● Data provided
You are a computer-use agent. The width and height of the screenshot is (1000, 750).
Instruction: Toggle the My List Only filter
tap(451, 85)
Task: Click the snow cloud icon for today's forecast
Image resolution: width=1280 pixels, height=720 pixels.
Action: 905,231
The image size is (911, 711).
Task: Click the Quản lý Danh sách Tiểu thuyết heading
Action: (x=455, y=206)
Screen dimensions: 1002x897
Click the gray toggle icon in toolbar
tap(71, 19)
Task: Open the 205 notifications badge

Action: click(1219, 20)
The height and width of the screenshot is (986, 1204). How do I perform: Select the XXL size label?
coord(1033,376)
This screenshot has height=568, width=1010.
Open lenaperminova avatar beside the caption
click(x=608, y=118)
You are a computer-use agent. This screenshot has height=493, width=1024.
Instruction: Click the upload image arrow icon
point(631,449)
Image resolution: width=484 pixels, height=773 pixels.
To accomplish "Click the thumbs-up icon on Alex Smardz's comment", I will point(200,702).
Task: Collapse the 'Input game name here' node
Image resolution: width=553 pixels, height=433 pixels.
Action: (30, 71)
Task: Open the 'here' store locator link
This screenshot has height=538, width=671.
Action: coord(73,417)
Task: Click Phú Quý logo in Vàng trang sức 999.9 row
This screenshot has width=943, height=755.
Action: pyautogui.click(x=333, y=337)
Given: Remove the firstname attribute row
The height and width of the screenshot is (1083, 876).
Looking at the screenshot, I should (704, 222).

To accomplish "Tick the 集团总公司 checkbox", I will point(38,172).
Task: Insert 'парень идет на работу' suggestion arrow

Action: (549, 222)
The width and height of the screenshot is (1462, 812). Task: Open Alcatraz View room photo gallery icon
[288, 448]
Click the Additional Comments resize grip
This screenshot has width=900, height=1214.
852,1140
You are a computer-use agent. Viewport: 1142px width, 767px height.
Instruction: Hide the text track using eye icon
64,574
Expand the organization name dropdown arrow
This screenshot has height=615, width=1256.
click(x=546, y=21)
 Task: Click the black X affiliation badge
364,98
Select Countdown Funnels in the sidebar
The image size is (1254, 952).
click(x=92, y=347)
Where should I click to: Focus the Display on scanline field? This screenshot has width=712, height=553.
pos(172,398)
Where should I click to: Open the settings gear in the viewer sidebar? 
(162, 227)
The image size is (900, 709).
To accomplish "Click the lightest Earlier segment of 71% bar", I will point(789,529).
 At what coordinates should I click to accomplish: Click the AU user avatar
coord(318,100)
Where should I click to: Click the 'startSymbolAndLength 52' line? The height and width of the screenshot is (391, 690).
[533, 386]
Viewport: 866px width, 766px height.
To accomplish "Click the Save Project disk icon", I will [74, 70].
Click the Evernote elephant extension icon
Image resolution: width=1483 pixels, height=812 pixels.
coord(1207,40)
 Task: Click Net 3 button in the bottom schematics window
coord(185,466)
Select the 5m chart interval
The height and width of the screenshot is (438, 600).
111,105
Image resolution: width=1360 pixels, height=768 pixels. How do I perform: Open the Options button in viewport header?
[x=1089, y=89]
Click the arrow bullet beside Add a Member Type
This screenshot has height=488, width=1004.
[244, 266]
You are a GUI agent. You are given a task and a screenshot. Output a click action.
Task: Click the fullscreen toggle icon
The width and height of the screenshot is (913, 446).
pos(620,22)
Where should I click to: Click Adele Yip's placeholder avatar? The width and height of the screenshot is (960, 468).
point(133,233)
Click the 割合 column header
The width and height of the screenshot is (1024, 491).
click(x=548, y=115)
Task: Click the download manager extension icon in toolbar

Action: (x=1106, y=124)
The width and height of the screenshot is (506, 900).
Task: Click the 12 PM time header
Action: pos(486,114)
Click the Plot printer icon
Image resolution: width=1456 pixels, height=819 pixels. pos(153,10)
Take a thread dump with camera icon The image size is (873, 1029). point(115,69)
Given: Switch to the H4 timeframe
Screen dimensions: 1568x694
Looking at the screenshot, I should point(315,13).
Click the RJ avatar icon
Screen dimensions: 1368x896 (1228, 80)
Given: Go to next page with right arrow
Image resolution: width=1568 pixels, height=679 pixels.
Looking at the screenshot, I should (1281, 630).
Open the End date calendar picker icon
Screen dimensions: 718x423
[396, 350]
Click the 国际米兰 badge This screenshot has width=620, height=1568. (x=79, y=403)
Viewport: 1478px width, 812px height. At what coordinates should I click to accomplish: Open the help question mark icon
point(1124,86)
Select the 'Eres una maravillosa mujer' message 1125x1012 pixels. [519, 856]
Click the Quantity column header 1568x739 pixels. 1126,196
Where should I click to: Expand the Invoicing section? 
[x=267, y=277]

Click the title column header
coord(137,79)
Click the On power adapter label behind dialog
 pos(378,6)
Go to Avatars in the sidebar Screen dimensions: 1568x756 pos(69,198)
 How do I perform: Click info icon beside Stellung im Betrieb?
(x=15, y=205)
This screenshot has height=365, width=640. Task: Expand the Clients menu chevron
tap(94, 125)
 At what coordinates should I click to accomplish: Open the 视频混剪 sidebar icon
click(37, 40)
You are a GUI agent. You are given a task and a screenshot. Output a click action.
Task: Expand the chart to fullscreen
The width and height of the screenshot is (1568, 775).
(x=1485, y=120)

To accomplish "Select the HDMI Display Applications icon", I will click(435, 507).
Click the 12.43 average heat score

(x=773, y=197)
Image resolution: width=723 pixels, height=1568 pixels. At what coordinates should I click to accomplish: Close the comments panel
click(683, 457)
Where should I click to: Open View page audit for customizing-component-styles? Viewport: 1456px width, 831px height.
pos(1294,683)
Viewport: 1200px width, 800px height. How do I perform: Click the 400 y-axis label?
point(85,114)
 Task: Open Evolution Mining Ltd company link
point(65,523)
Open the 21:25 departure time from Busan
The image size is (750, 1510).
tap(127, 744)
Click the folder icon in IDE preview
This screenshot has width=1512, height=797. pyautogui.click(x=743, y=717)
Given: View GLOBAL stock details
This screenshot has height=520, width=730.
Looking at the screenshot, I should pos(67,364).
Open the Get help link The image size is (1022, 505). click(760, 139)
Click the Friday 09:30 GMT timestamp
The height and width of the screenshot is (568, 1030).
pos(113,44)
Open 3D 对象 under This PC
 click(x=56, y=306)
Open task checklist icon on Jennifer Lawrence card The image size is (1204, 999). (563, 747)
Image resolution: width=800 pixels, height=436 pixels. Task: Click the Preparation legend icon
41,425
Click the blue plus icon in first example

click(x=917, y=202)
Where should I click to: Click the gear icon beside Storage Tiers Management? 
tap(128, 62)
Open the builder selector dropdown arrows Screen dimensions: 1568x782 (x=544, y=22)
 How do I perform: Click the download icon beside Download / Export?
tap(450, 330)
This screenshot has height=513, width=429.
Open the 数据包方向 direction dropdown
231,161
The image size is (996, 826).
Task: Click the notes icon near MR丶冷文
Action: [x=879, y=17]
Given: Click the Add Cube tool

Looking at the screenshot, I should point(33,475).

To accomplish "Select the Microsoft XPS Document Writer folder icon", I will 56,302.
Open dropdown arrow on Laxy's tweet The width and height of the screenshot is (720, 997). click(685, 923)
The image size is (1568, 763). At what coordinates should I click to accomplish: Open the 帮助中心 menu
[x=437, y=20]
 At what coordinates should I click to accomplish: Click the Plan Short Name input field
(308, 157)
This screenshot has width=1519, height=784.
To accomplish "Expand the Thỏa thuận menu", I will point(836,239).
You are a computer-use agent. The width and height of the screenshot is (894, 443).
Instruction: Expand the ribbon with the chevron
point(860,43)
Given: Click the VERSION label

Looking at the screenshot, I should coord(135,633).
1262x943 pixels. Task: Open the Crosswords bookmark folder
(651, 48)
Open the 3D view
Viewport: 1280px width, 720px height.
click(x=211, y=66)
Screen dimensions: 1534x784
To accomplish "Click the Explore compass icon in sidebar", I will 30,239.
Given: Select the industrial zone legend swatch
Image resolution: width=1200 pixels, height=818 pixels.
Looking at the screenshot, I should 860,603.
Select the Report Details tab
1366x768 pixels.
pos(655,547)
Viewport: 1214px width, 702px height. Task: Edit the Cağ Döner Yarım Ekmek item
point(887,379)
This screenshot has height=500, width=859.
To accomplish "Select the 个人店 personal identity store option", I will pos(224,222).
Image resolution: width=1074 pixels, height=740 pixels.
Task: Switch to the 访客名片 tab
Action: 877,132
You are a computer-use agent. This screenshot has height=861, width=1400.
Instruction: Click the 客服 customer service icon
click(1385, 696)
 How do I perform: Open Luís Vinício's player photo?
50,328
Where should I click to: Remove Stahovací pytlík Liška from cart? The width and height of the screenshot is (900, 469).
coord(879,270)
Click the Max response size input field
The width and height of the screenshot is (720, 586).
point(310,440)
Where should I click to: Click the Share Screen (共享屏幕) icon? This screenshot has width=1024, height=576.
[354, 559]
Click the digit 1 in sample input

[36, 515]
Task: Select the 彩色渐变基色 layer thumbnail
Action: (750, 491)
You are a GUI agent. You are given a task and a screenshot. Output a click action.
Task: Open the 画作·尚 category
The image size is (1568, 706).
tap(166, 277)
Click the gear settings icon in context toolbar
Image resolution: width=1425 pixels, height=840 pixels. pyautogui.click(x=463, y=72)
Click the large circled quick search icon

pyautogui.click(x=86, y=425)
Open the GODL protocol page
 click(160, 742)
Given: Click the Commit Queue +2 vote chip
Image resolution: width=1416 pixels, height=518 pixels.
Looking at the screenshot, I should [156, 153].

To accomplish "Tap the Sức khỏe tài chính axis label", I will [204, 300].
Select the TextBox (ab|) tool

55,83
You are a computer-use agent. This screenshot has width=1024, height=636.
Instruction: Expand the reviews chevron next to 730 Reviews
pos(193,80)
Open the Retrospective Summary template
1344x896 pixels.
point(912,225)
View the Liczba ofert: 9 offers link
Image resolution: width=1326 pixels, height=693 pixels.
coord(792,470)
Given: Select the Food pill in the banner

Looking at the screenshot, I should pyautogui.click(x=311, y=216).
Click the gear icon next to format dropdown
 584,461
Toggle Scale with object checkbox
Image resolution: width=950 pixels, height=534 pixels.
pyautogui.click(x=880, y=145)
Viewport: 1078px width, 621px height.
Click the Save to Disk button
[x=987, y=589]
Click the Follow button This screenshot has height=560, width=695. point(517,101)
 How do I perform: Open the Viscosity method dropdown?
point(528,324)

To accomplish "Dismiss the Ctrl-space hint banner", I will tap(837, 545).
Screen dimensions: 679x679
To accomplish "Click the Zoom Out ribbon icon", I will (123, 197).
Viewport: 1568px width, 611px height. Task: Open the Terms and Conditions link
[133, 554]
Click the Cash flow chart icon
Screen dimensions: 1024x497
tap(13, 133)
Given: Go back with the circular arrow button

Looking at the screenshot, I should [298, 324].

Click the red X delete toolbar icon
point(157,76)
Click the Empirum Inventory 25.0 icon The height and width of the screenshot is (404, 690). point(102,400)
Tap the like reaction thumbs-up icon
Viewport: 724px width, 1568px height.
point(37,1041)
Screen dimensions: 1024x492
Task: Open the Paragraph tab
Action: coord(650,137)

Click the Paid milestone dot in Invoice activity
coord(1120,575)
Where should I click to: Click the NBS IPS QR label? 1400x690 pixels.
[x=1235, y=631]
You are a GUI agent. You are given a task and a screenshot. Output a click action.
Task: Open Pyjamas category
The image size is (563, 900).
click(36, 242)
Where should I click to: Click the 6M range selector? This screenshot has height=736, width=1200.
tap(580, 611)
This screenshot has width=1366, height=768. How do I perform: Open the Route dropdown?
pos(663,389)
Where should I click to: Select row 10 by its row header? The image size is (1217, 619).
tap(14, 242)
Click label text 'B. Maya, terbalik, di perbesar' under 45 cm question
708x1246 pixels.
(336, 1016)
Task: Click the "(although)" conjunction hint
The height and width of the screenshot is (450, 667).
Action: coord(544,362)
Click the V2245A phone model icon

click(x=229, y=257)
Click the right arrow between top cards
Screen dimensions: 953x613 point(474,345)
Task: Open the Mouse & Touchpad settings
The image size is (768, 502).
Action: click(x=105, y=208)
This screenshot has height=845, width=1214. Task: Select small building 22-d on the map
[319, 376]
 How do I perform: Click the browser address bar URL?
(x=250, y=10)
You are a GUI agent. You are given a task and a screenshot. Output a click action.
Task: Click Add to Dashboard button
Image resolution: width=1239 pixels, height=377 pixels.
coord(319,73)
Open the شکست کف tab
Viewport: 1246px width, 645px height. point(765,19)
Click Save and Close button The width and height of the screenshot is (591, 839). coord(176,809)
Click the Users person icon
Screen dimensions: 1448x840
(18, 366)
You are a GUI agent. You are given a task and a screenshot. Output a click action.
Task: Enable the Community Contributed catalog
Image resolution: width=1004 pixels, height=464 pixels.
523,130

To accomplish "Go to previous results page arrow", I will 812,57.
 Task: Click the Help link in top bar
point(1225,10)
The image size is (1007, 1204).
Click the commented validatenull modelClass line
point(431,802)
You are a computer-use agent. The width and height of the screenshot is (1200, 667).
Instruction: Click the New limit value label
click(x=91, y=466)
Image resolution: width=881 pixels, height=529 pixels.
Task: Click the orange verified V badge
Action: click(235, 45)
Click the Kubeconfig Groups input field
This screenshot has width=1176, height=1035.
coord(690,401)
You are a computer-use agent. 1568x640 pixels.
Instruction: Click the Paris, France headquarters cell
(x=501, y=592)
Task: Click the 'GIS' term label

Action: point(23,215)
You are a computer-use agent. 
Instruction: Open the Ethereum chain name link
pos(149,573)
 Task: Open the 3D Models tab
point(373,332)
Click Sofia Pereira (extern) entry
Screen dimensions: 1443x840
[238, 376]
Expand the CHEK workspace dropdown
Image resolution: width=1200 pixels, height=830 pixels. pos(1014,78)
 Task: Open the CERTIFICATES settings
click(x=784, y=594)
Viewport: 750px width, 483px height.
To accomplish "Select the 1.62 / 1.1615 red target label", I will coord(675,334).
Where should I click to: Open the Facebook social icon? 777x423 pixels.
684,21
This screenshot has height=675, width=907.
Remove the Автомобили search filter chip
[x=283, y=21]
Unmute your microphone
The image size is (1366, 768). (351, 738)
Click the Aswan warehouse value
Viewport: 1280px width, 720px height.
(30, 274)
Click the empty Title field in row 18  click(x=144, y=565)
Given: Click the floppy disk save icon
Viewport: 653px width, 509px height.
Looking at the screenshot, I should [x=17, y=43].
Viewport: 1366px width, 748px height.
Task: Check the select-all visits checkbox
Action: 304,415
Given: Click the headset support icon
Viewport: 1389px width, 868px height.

● Your assignment
The line above containing "The image size is (768, 502).", the line containing "Click Save and", and every line between them are to be transcribed exactly; no other line is wanted.

● Output for this exercise
The image size is (768, 502).
Action: click(x=105, y=208)
This screenshot has height=845, width=1214. Task: Select small building 22-d on the map
[319, 376]
 How do I perform: Click the browser address bar URL?
(x=250, y=10)
You are a GUI agent. You are given a task and a screenshot. Output a click action.
Task: Click Add to Dashboard button
Image resolution: width=1239 pixels, height=377 pixels.
coord(319,73)
Open the شکست کف tab
Viewport: 1246px width, 645px height. point(765,19)
Click Save and Close button The width and height of the screenshot is (591, 839). coord(176,809)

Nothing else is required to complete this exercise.